きらのブログ

まんが家マリナシリーズの二次創作サイトです。

碧色のバカンス13

二つのペンライトが放つ光は側壁を照らし、不協和な影を作り出している。闇はその姿を消し、光となり、そしてまた闇へと姿を戻す。まるでオレたちの後を追って来るかのように繰り返される光と闇の中、マリナがオレのシャツの裾を掴んだ。
人は闇に恐怖を感じるものだ。オレはマリナの手を握った。
遺跡内は決して寒いわけではないがマリナの指先は冷たかった。
視覚の効かない暗がりの中で聴覚や触覚といったものをマリナなりに研ぎ澄ましているのだろう。脳内血流が増したせいで指先の毛細血管が収縮しているんだ。

「オレがついている。何も心配いらない」

マリナの不安を取り除くようにオレはマリナの手をさらに強く握った。

「うん」

手を繋ぎ歩き出すとマリナの足取りも幾分か軽くなった。しばらく歩き、マリナの手に温もりが戻り始めた頃、オレたちの行く手を阻むように大きな壁が立ちはだかっていた。さらに側壁が崩れ、大小の岩が壁に向かって雪崩のように横から押し寄せ、壁の半分以上を覆い隠していた。

「何これ……」

マリナはペンライトを持つ手をだらんと下ろし、途方に暮れたように立ち尽くした。
オレは崩壊している箇所を確認し、天井を見上げた。こちらは特に崩れやひびは見られない。ただの経年劣化ではなさそうだ。

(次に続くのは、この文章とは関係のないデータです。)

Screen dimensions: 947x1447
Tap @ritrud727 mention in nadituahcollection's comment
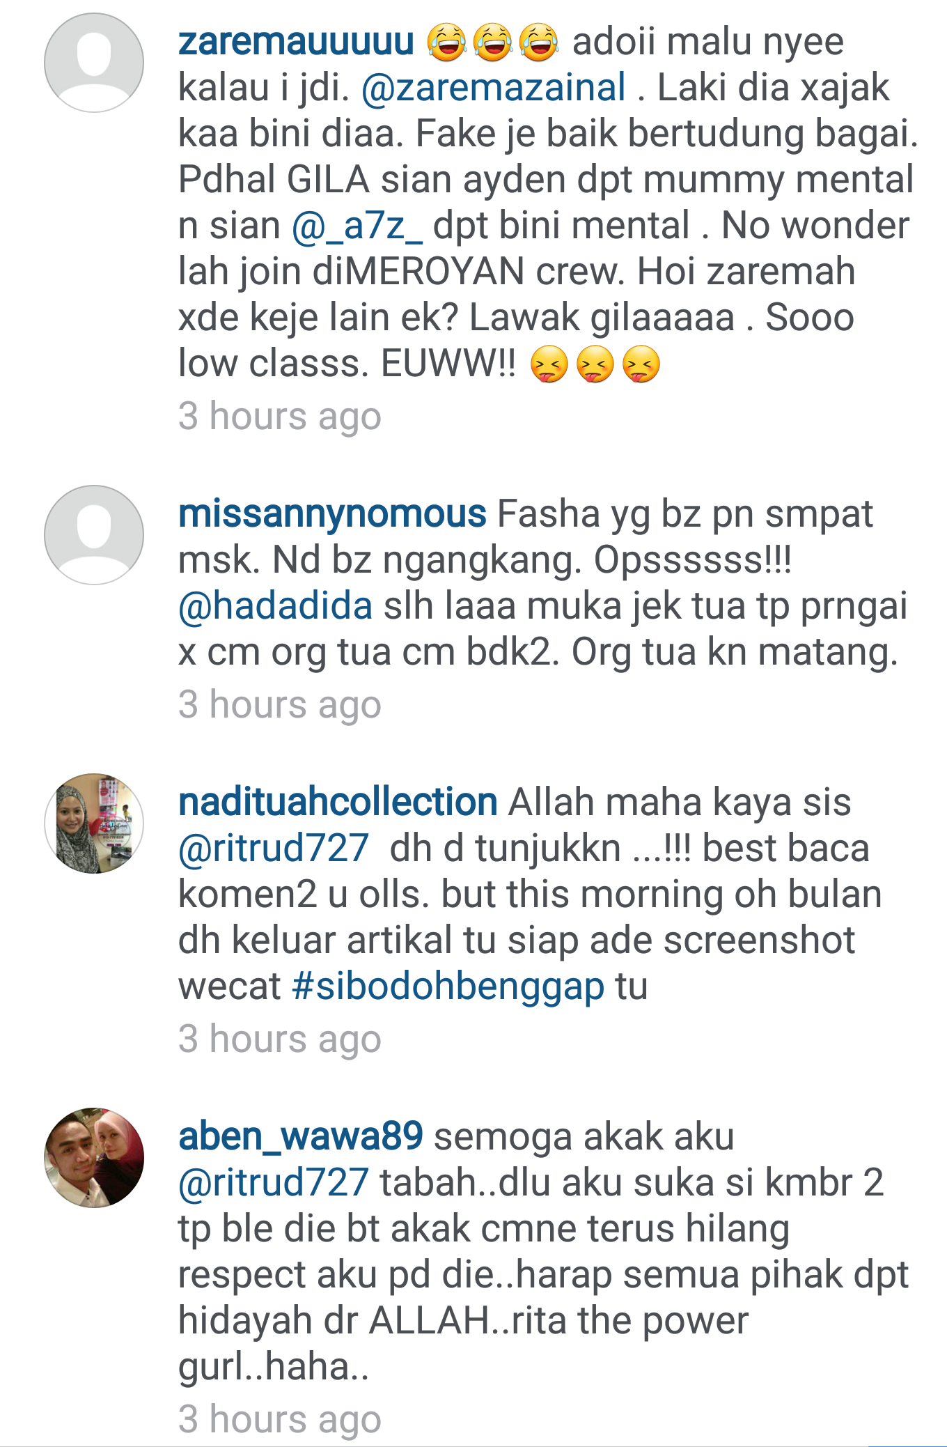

ならば側壁だけがなぜこんな風に雪崩れ込んで来ているのだろうか。

「どうしようシャルル、行き止まりになっちゃったよ」

遺跡に入ってすぐに道が二つに分かれていた。オレは迷わずに右の道を選んだ。王へと繋がる道だと確信があったからだ。
だが現実には大きな壁が立ち塞がっている。
間違えたのか?
いや、そんなはずはない。オレが間違えるはずはない。
ここまでの道程で分かれ道はあの場所だけだった。この先にはきっと何かあるはずだ。オレは壁の前に膝をつき、目の前に転がる石を次々と後ろへ放り投げた。

「何をする気なの?」

「この壁にも何か刻まれているかもしれない」

「じゃ、ここが開くかもしれないってこと?!」

そういうとマリナはオレの隣にしゃがみこみ手伝い始めた。
だが道具もなしの作業は思った以上に効率が悪く時間だけが過ぎていった。
下部の石を取り除くと上部の石が転がり落ちてきて、それをまた取り除くという終わりの見えない作業をオレたちは繰り返した。

「シャルル、ここ見てっ!」

二人ではやはり限界かと思い始めた時、マリナが石と石の隙間を指差して言った。
見れば壁の一部に削られたような痕が見えた。これだ、間違いない。
微かにだがそこには確かに三つの頭を持つ鷲が刻まれていた。

「あれは夜闇に羽ばたく三頭の鷲、月の神アカンスだ」

急いで周りの石を退かし、オレはその石に手をかけるとこれまでと同様に押してみた。すると砂埃がぶわっと立ち上がり、こちら側にゆっくりと動いた。
一見、壁のように見せていたが、やはり隠し扉だったのか。
しかし壁は僅かに動いただけでピタリと止まってしまった。
くそっ……!雪崩れ込んだ石が邪魔をしてそれ以上開かないんだ。
かと言って全部の石を取り除くなんて不可能だ。どうしたものかと隙間から中の様子を窺おうと壁に近づいたオレは中の異変に気づき、とっさにその場から離れた。